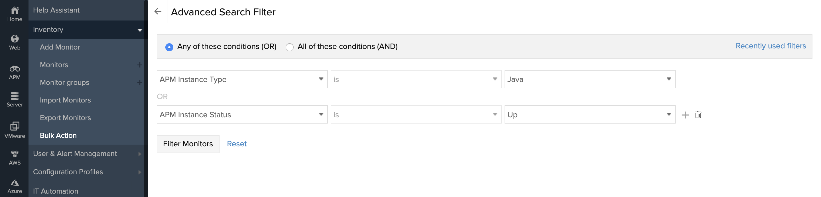Open Bulk Action in Inventory menu
The height and width of the screenshot is (197, 821).
click(58, 135)
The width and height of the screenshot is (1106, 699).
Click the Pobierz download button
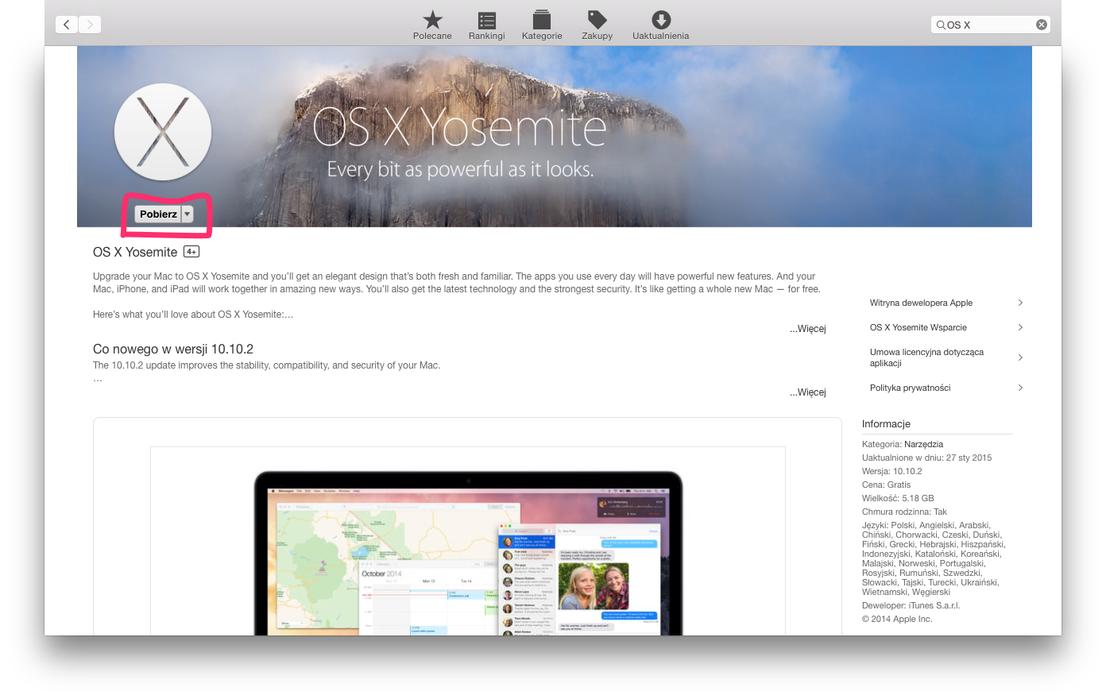point(158,214)
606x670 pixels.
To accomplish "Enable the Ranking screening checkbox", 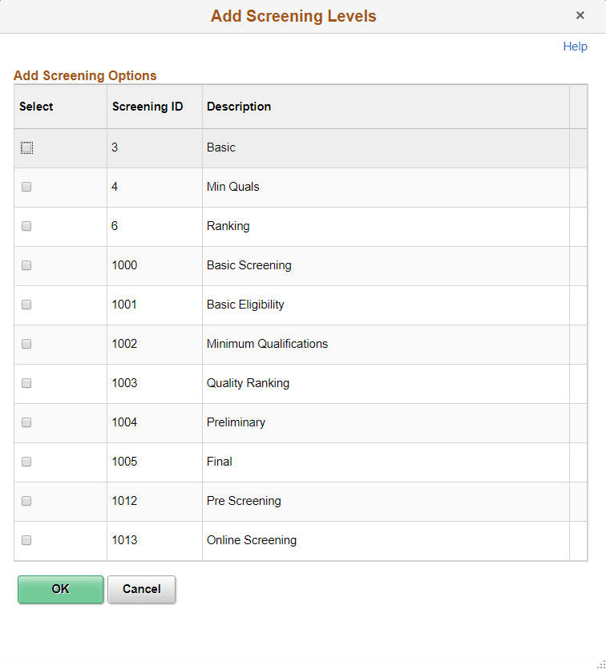I will tap(26, 226).
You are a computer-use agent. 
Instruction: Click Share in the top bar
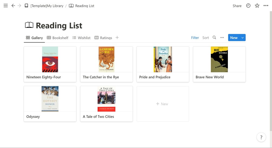(237, 6)
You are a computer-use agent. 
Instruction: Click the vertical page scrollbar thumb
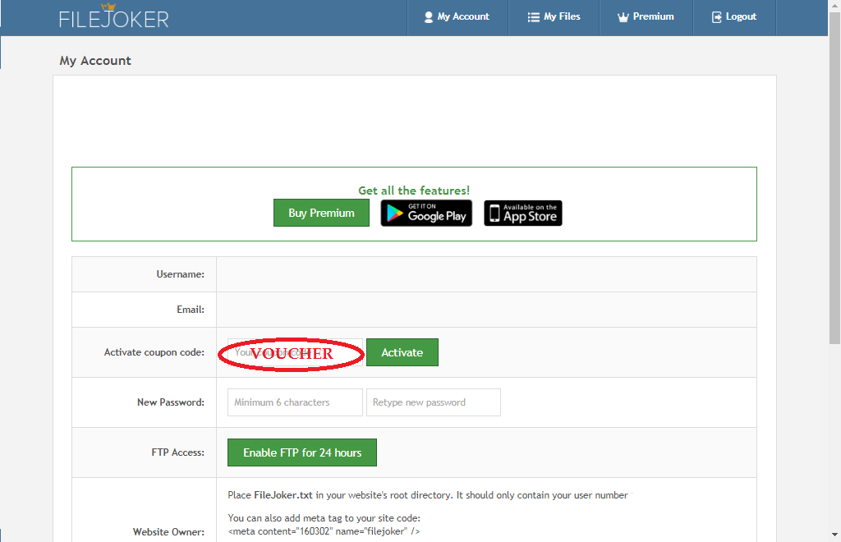(x=834, y=189)
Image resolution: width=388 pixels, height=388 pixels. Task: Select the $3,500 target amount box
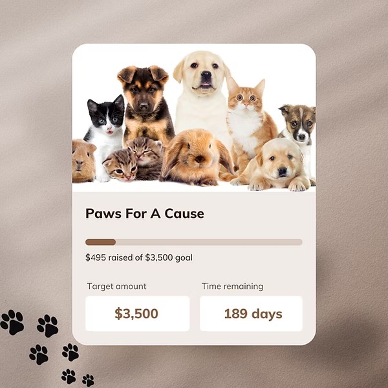(x=137, y=314)
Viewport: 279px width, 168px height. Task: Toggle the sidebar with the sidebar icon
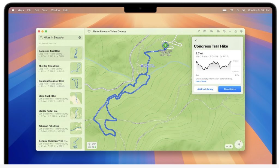click(x=89, y=32)
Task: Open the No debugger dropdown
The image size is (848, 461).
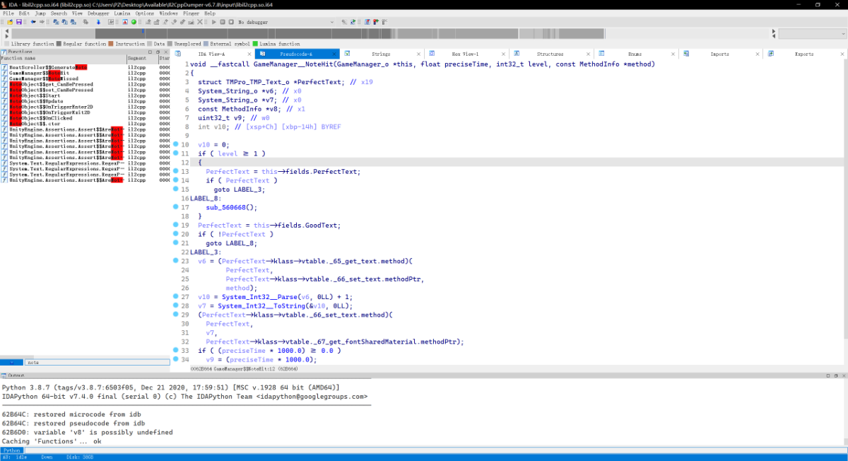Action: click(x=286, y=22)
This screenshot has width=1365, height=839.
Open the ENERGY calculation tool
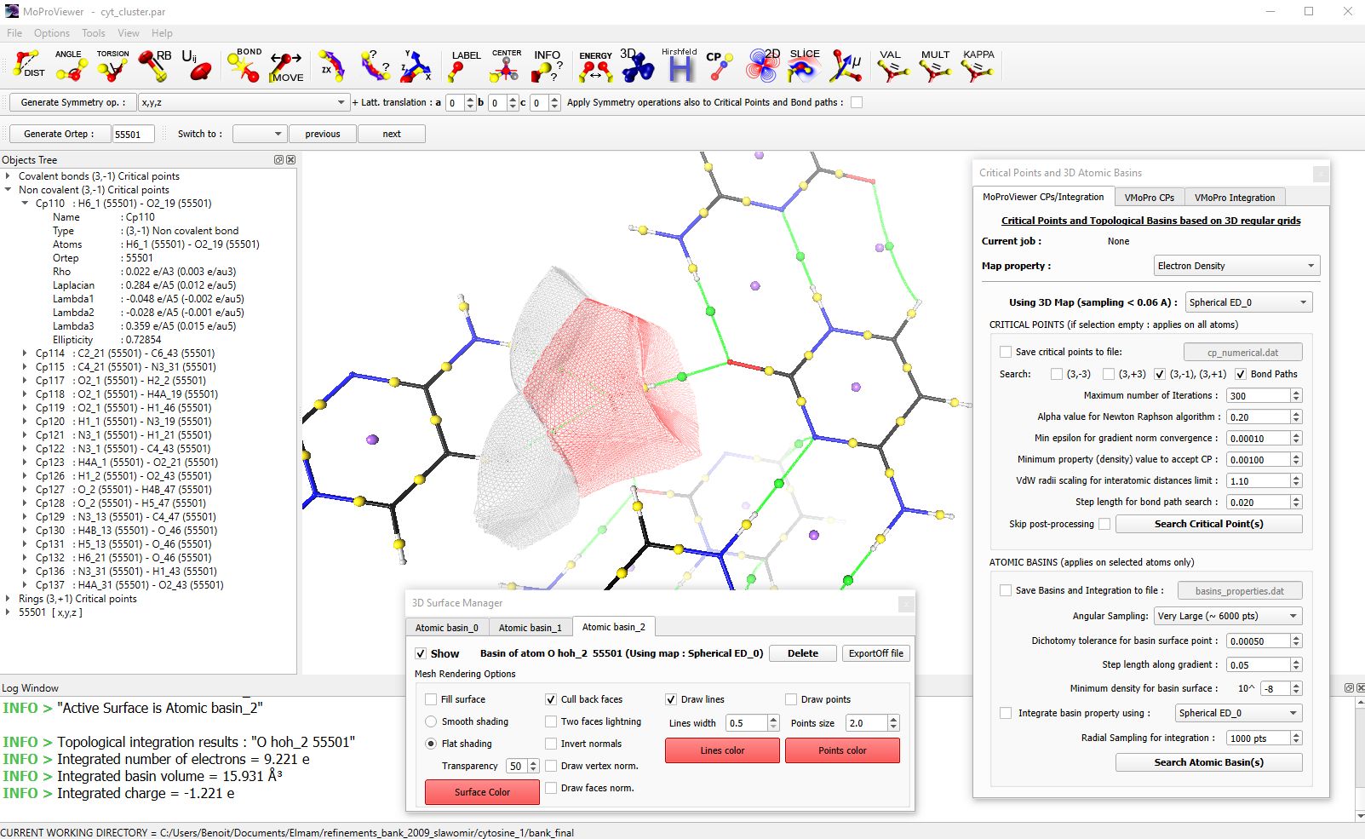(x=595, y=66)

## To do
Copy exactly the lines of the entries above from the one containing "Instruction: Click the" through the one containing "Task: Open the No debugger dropdown". Both end lines count; pictures do not.

## Result of the task
Instruction: Click the vertical page scrollbar thumb
(x=834, y=189)
Image resolution: width=388 pixels, height=388 pixels. Task: Select the $3,500 target amount box
(x=137, y=314)
Viewport: 279px width, 168px height. Task: Toggle the sidebar with the sidebar icon
click(x=89, y=32)
Task: Open the No debugger dropdown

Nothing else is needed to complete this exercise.